■ SHORT PROBLEM: From the material below, extract the stretch from the line containing "Task: Open the Posting Date calendar dropdown" through the line containing "Screen dimensions: 306x212", and reproduce those lines verbatim.

■ DATA SHOWN:
◇ ◇ ◇ ◇ ◇ ◇ ◇

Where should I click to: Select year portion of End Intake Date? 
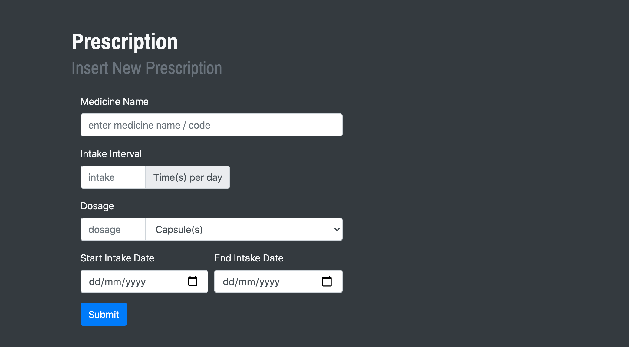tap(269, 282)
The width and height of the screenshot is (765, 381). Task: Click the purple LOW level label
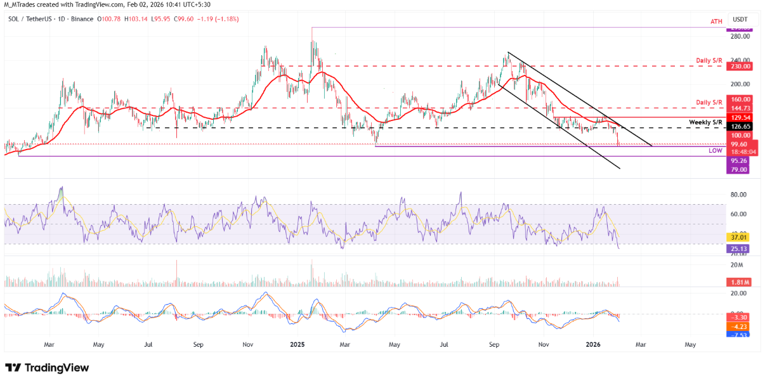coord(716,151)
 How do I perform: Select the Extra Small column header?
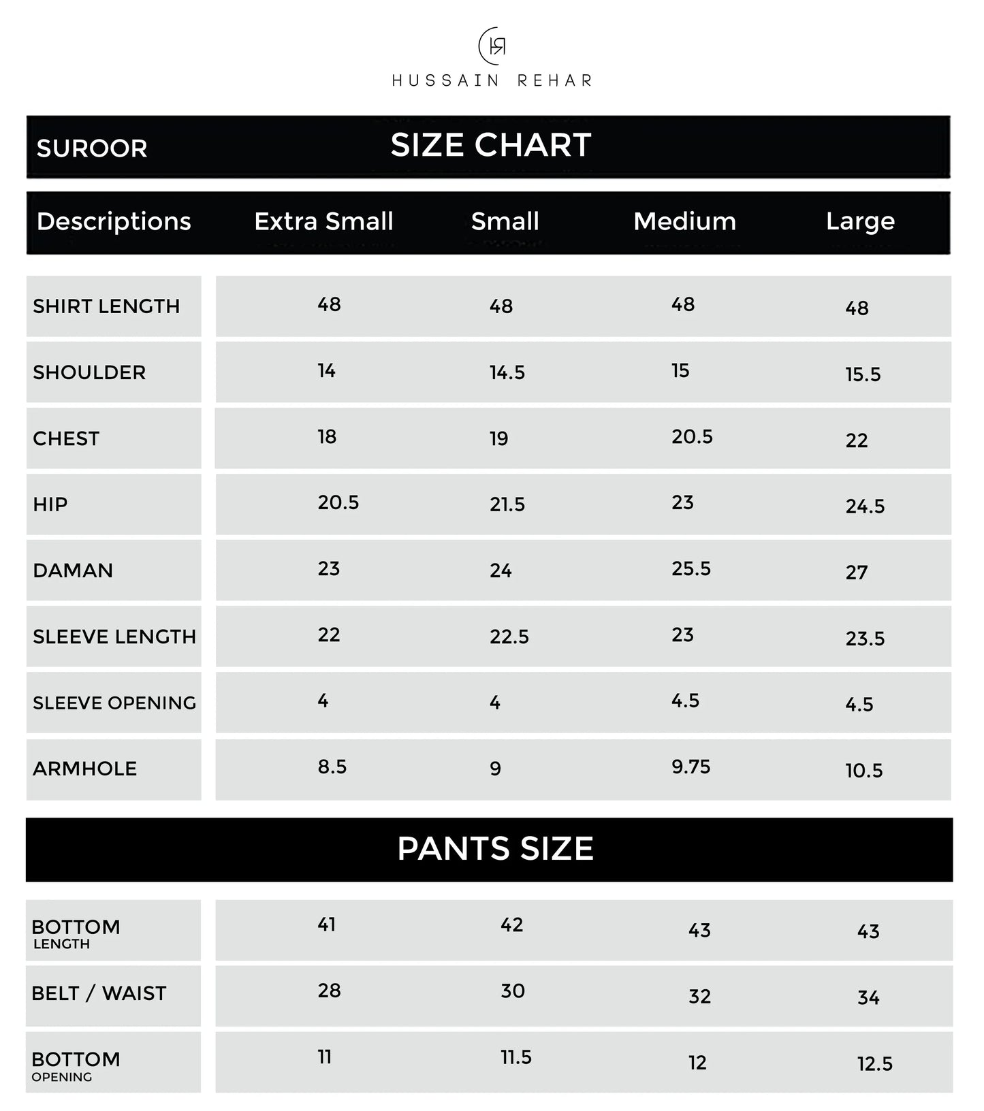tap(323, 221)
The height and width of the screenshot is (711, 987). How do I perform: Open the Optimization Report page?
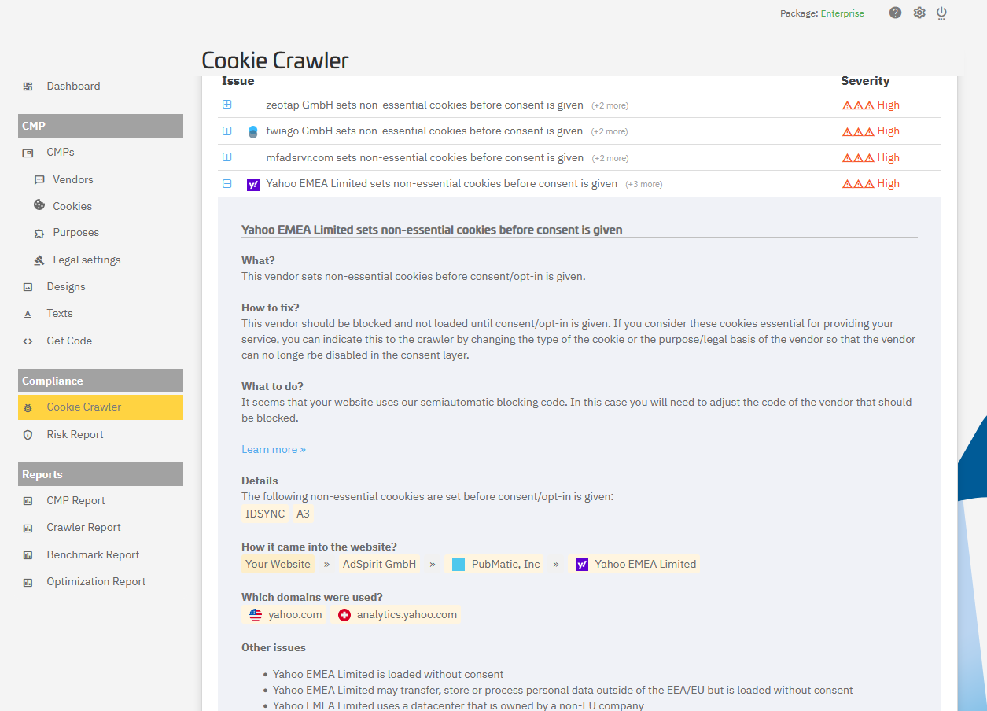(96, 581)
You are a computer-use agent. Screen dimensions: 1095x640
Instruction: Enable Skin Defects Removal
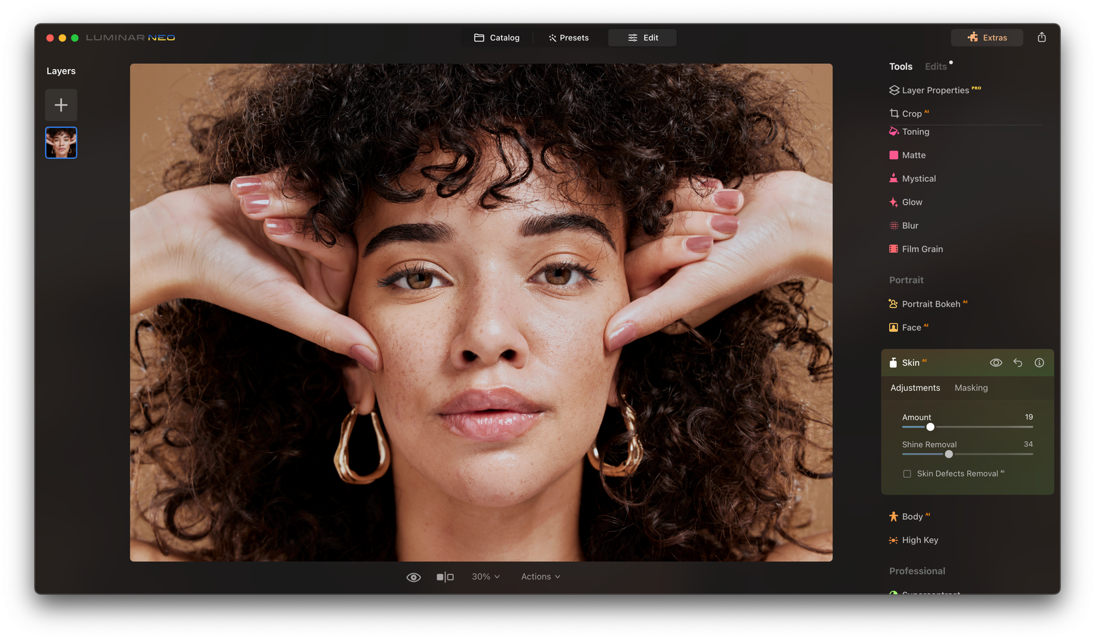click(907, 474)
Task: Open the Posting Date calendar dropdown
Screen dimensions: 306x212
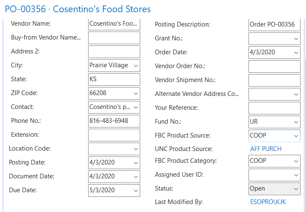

◇ ◇ ◇ ◇ ◇ ◇ ◇

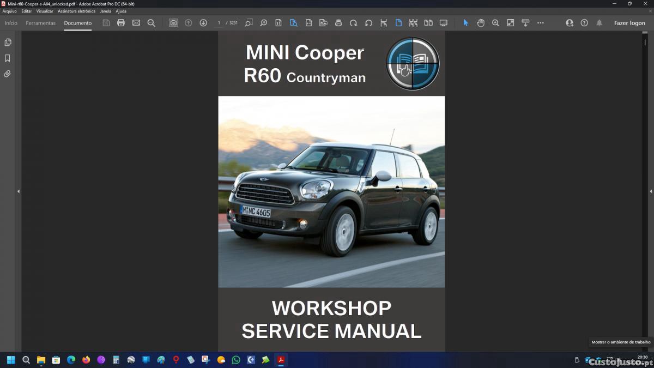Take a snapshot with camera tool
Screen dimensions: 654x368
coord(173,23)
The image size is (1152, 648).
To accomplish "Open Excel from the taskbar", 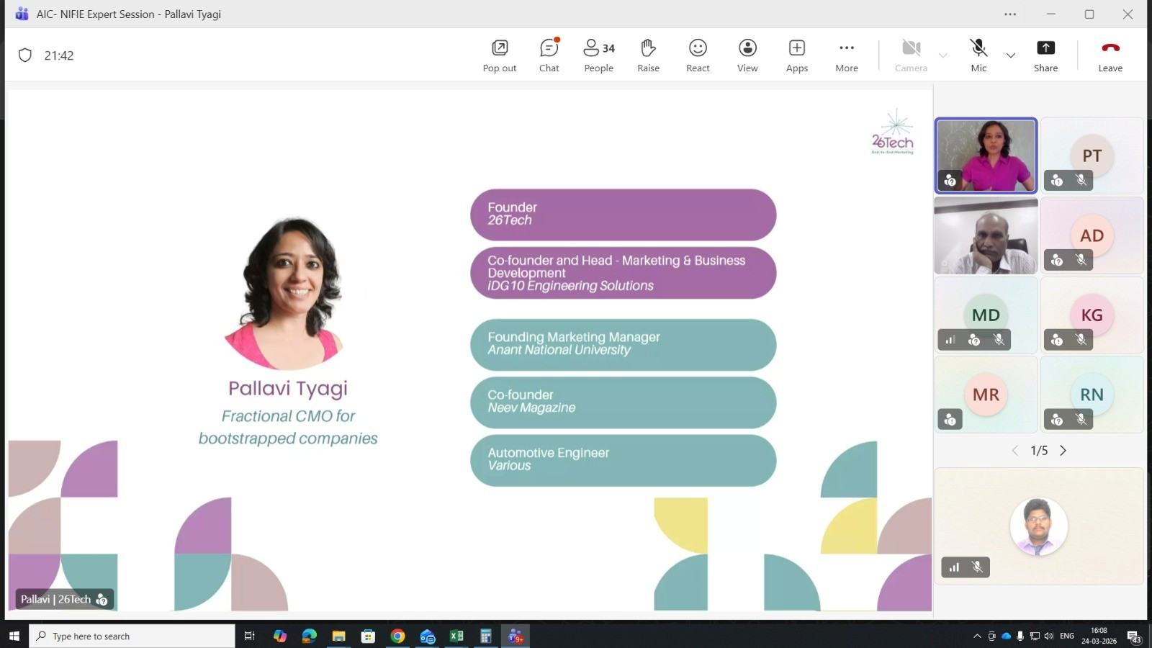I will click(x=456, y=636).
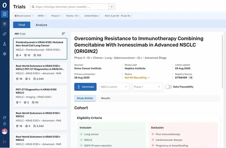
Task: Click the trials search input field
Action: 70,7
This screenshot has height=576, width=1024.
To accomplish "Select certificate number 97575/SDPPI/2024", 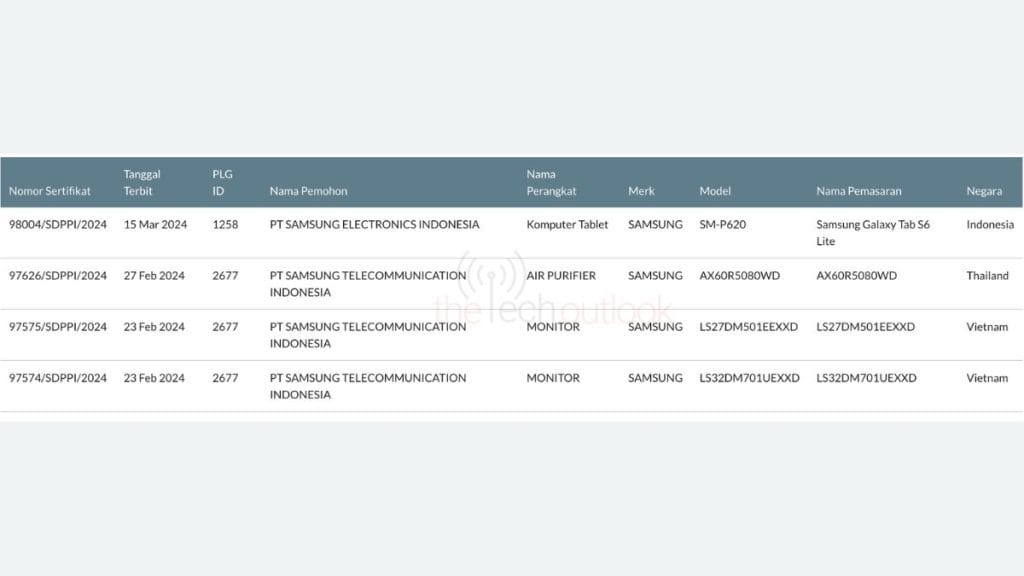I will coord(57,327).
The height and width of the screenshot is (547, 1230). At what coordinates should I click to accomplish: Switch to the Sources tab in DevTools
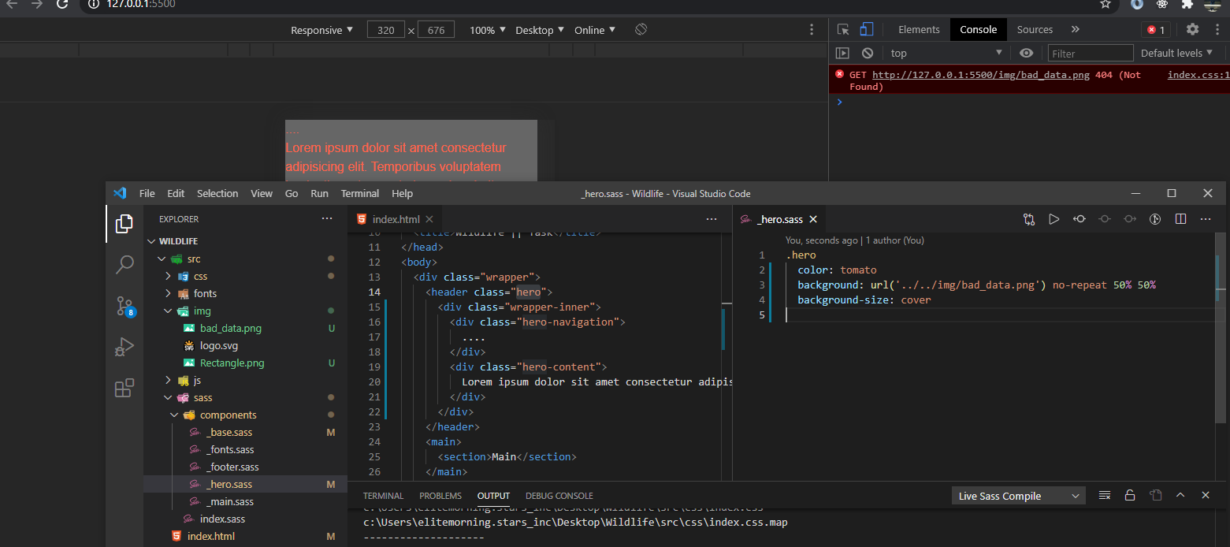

◇ ◇ ◇ ◇ ◇ ◇ ◇

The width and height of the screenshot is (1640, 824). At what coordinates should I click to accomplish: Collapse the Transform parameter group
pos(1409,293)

◇ ◇ ◇ ◇ ◇ ◇ ◇

■ PROBLEM SOLUTION:
Task: Open the Posting Date calendar dropdown
Screen dimensions: 306x212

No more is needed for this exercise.